▶ [To do]: Starting with the first line, transcribe the material exactly through to the last.

▶ [Data in this exercise]:
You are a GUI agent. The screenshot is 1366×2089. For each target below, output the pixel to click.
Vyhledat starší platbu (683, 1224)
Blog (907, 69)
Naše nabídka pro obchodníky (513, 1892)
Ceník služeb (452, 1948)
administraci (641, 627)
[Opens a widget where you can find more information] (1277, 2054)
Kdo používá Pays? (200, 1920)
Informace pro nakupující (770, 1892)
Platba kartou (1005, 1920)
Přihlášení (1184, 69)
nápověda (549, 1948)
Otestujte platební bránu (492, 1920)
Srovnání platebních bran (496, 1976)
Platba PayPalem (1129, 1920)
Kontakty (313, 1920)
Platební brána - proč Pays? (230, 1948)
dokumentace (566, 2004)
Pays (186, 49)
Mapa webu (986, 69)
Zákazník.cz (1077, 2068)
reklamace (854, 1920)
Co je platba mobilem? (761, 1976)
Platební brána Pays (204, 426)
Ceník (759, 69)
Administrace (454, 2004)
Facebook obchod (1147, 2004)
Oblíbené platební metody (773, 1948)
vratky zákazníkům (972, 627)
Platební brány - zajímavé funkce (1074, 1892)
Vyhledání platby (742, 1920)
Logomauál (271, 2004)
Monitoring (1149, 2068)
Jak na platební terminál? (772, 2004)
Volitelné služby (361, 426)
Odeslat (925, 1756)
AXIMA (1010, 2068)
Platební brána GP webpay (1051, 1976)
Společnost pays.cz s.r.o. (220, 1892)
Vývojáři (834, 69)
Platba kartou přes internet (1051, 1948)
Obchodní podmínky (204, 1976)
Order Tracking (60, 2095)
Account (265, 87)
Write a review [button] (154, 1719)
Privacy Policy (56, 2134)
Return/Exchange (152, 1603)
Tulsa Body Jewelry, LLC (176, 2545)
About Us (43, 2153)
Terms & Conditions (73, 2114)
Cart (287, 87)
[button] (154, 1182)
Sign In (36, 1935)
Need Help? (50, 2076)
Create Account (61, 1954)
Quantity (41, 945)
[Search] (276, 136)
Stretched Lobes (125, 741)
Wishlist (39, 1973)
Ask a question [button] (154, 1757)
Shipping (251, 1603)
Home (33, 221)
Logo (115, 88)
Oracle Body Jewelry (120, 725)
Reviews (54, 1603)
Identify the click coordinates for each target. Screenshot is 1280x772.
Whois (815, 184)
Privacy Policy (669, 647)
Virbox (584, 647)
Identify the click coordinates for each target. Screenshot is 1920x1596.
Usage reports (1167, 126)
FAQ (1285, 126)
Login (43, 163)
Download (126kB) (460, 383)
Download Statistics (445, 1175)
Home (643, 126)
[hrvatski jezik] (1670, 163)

▶ [Result]:
You are a GUI agent. The screenshot is 1366×2089. For each target below, output the pixel to click.
Vyhledat starší platbu (683, 1224)
Blog (907, 69)
Naše nabídka pro obchodníky (513, 1892)
Ceník služeb (452, 1948)
administraci (641, 627)
[Opens a widget where you can find more information] (1277, 2054)
Kdo používá Pays? (200, 1920)
Informace pro nakupující (770, 1892)
Platba kartou (1005, 1920)
Přihlášení (1184, 69)
nápověda (549, 1948)
Otestujte platební bránu (492, 1920)
Srovnání platebních bran (496, 1976)
Platba PayPalem (1129, 1920)
Kontakty (313, 1920)
Platební brána - proč Pays? (230, 1948)
dokumentace (566, 2004)
Pays (186, 49)
Mapa webu (986, 69)
Zákazník.cz (1077, 2068)
reklamace (854, 1920)
Co je platba mobilem? (761, 1976)
Platební brána Pays (204, 426)
Ceník (759, 69)
Administrace (454, 2004)
Facebook obchod (1147, 2004)
Oblíbené platební metody (773, 1948)
vratky zákazníkům (972, 627)
Platební brány - zajímavé funkce (1074, 1892)
Vyhledání platby (742, 1920)
Logomauál (271, 2004)
Monitoring (1149, 2068)
Jak na platební terminál? (772, 2004)
Volitelné služby (361, 426)
Odeslat (925, 1756)
AXIMA (1010, 2068)
Platební brána GP webpay (1051, 1976)
Společnost pays.cz s.r.o. (220, 1892)
Vývojáři (834, 69)
Platba kartou přes internet (1051, 1948)
Obchodní podmínky (204, 1976)
Order Tracking (60, 2095)
Account (265, 87)
Write a review [button] (154, 1719)
Privacy Policy (56, 2134)
Return/Exchange (152, 1603)
Tulsa Body Jewelry, LLC (176, 2545)
About Us (43, 2153)
Terms & Conditions (73, 2114)
Cart (287, 87)
[button] (154, 1182)
Sign In (36, 1935)
Need Help? (50, 2076)
Create Account (61, 1954)
Quantity (41, 945)
[Search] (276, 136)
Stretched Lobes (125, 741)
Wishlist (39, 1973)
Ask a question [button] (154, 1757)
Shipping (251, 1603)
Home (33, 221)
Logo (115, 88)
Oracle Body Jewelry (120, 725)
Reviews (54, 1603)
Identify the click coordinates for each target. Screenshot is 1280x772.
Whois (815, 184)
Privacy Policy (669, 647)
Virbox (584, 647)
Identify the click coordinates for each target. Screenshot is 1920x1596.
Usage reports (1167, 126)
FAQ (1285, 126)
Login (43, 163)
Download (126kB) (460, 383)
Download Statistics (445, 1175)
Home (643, 126)
[hrvatski jezik] (1670, 163)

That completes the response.